Monday, June 30, 2008

Portable Pole

Perfect for strip clubs, night clubs, fraternity houses, college dorm rooms, your living room or anywhere you want to put it...

-Completely portable stripper pole does not touch the ceiling
-Provides balance and stability for your craziest pole tricks
-Lighting options provides environment for parties or strip clubs
-Multiple options available for stripper pole surfacing and lighting
-Stripper pole base may be used as a coffee table when pole is removed

Get yours HERE


ANDROID is Almost Here...

Google’s plan to launch an Android-based handset has reportedly been delayed.
Although the Internet giant initially said Android handsets would be on the market sometime during the second half of this year, the company now says it expects to launch the first Android phone during Q4.
The Wall Street Journal reported that some Android partners, including carriers and application developers, are struggling to meet even the updated time line.

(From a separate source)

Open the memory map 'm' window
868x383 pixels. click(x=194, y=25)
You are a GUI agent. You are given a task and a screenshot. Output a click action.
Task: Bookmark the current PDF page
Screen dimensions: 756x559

The report indicated that T-Mobile USA still hopes to be the first carrier to launch an Android handset before the end of this year, but that in working with T-Mobile Google has not had enough time or attention to work with Sprint Nextel, which had also hoped to launch an Android handset this year.
The Journal reported that China Mobile is suffering similar delays; it had hoped to launch an Android handset during Q3 but has reportedly delayed the launch until late this year or early 2009.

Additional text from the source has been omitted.